La nouvelle des visites prévues de Raisi était cruciale, car elle confirmait que Téhéran, plutôt que d'être mis à l'écart, voulait faire partie du processus de normalisation, non seulement dans la rhétorique, mais aussi dans la pratique. Après des années d'inimitié, les relations entre la Turquie et la Syrie sont sur le point d'entrer dans une nouvelle phase et la Russie est le fer de lance de ce processus de normalisation. Les efforts déployés par l'Iran pour se tailler un nouveau rôle dans la dernière phase de la crise syrienne ont porté leurs fruits.
Ce mercredi, le ministre turc des Affaires étrangères, Mevlut Cavusoglu, a annoncé que les vice-ministres des Affaires étrangères de la Russie, de la Turquie, de la Syrie et de l'Iran se réuniraient à Moscou la semaine prochaine, avant les entretiens prévus entre les ministres des Affaires étrangères respectifs. Les ministres des Affaires étrangères syrien et turc devraient se réunir prochainement à la suite de la réunion de haut niveau organisée en décembre entre les ministres de la Défense et les chefs des services de renseignement. Cependant, le processus a apparemment rencontré un obstacle.
Cavusoglu a fait cette annonce lors d'une conférence conjointe avec son homologue iranien, qui effectuait une visite de solidarité en Turquie après les tremblements de terre dévastateurs. Cavusoglu a révélé que son homologue iranien souhaitait participer aux pourparlers entre la Turquie, la Syrie et la Russie, ce qu'Ankara a accepté avec plaisir.
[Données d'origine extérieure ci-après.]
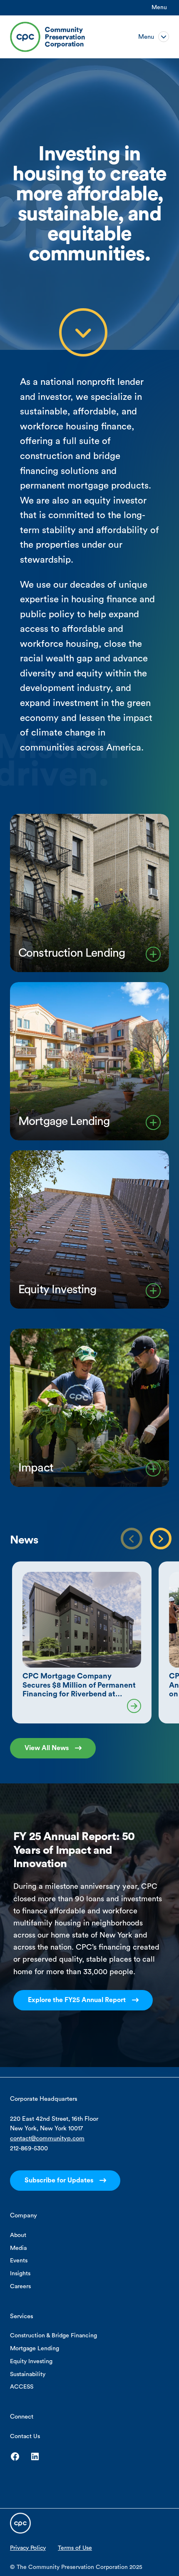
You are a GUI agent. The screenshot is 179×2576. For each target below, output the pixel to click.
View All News (47, 1748)
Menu (159, 7)
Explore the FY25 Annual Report (77, 2000)
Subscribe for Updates (59, 2180)
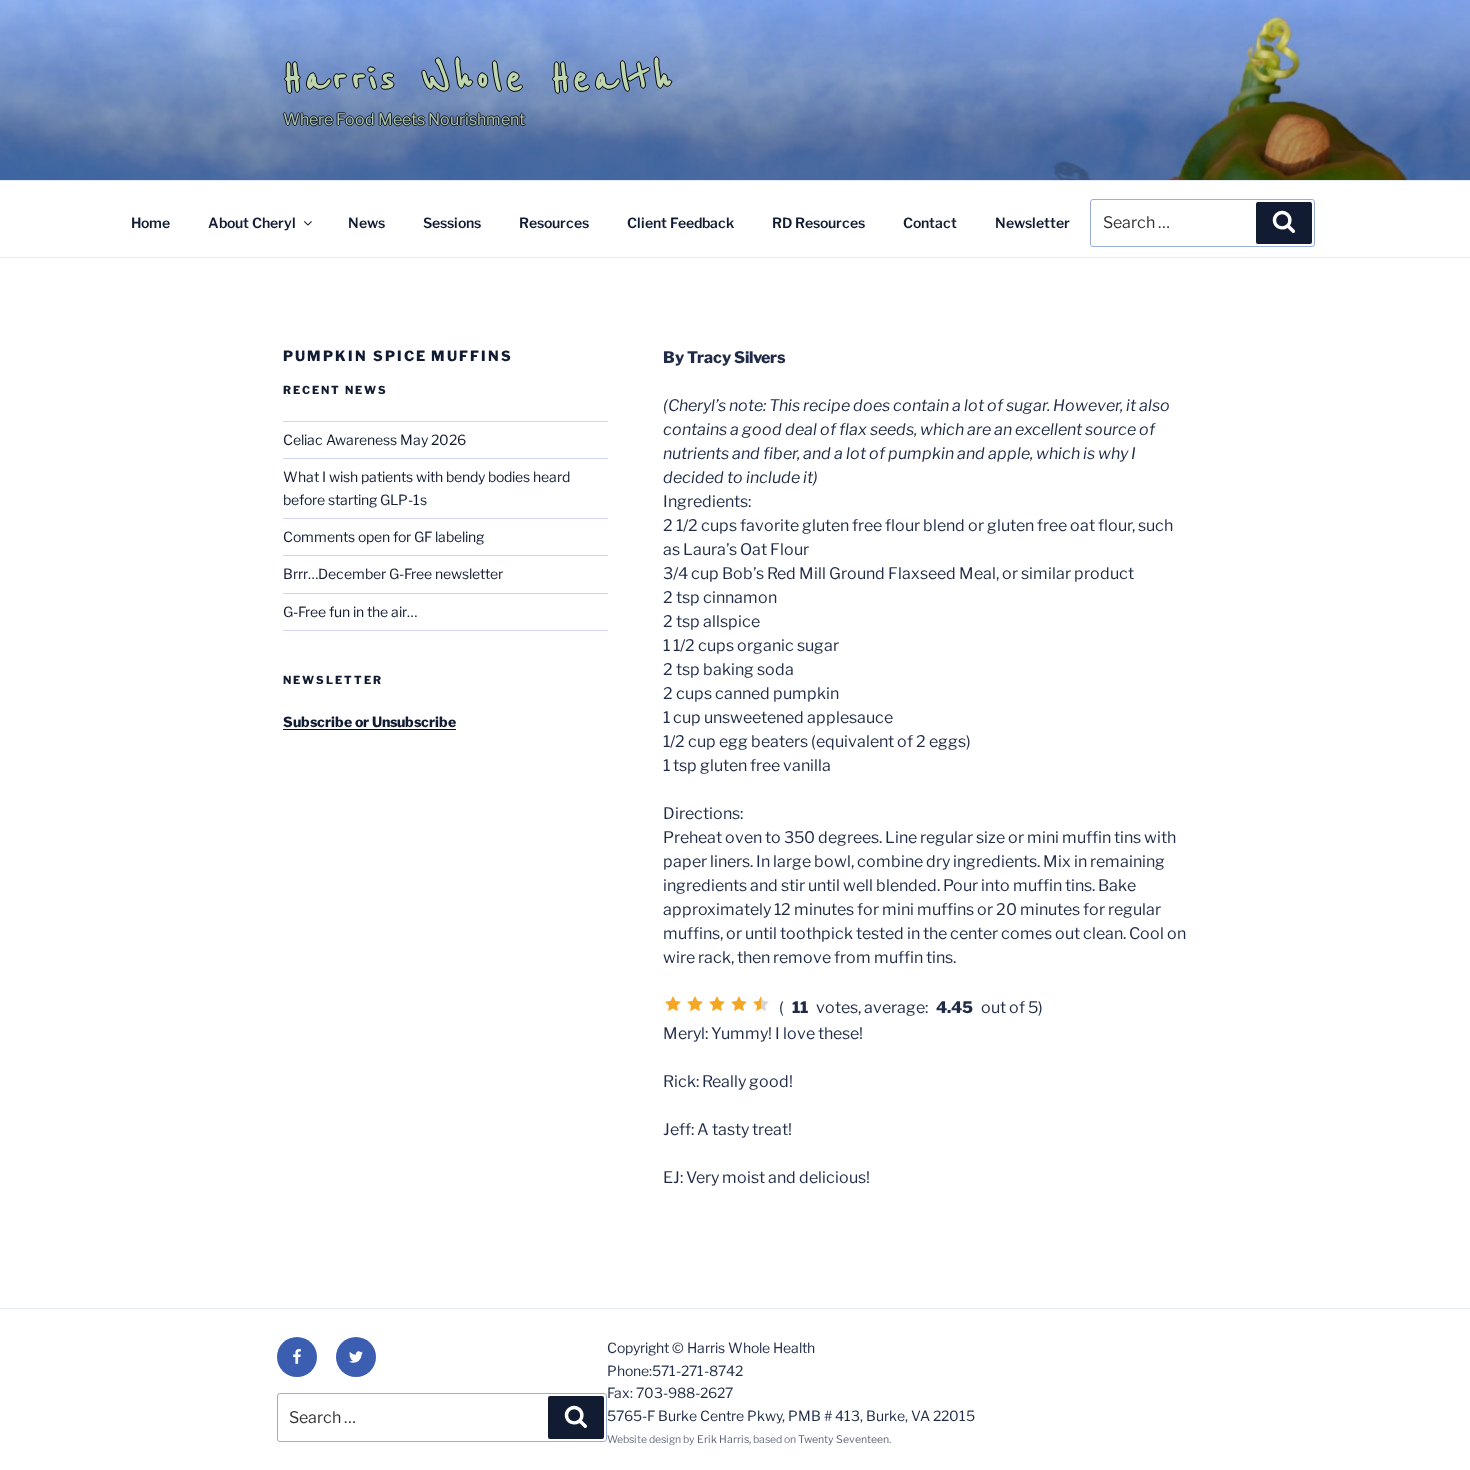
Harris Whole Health (479, 78)
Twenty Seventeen (843, 1439)
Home (150, 222)
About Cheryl (252, 222)
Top (1422, 1422)
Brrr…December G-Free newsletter (393, 573)
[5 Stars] (761, 1004)
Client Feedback (680, 222)
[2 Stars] (695, 1004)
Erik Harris (723, 1439)
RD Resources (818, 222)
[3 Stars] (717, 1004)
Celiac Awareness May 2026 (374, 439)
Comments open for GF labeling (383, 536)
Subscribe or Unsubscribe (369, 721)
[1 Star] (673, 1004)
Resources (554, 222)
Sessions (452, 222)
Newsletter (1032, 222)
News (366, 222)
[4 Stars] (739, 1004)
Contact (930, 222)
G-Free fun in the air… (350, 611)
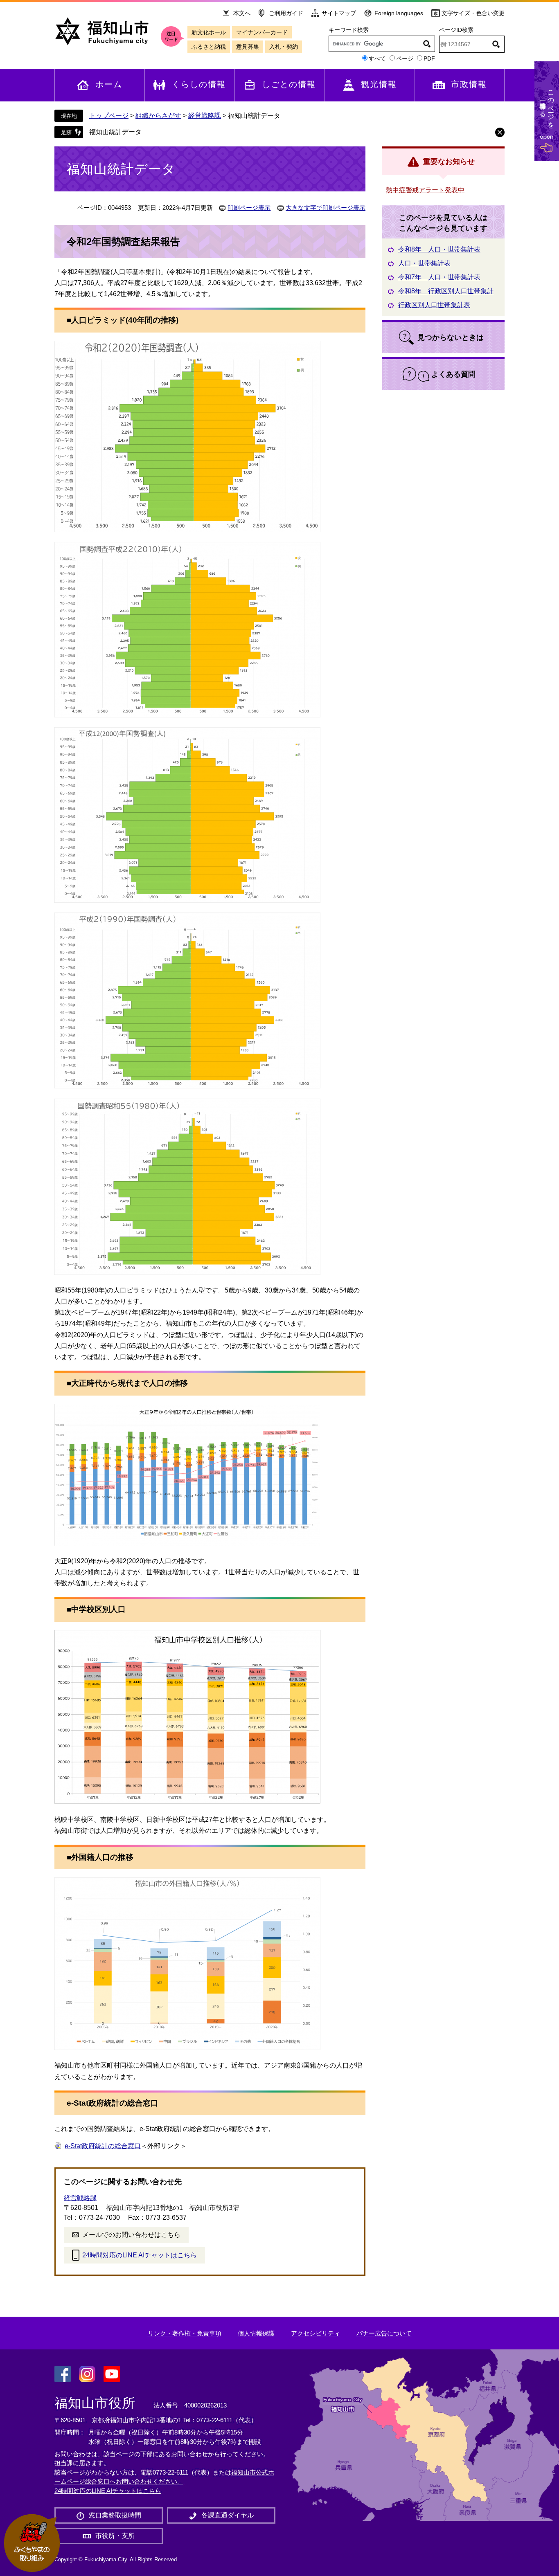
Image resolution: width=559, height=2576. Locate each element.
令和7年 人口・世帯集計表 (439, 277)
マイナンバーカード (262, 32)
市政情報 (469, 84)
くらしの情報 (199, 84)
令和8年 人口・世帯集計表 (439, 249)
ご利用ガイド (286, 13)
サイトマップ (339, 13)
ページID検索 (456, 30)
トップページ (108, 115)
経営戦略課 (204, 115)
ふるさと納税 (209, 46)
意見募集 (247, 46)
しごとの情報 (289, 84)
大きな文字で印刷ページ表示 (325, 208)
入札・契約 (283, 46)
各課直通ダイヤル (227, 2515)
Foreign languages (398, 13)
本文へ (241, 13)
La possibilité d'une réunion ministérielle entre Cavusoglu et son homologue syrien, Faisal Mekdad, dans une réunion quadripartite dépendra de l'issue et du succès de la réunion de Moscou.
«Les efforts déployés par l'Iran pour se tailler un nouveau rôle dans la dernière phase de la crise syrienne ont porté leurs fruits.»
Sinem Cengiz
Le ministre turc des Affaires étrangères a également fait une référence importante au processus de paix d'Astana, lancé par la Turquie, la Russie et l'Iran en 2017. Il a déclaré qu'Astana était la «seule version survivante» pour la Syrie, étant donné que plusieurs autres tentatives — principalement menées par l'Occident — n'avaient pas permis de réaliser des progrès.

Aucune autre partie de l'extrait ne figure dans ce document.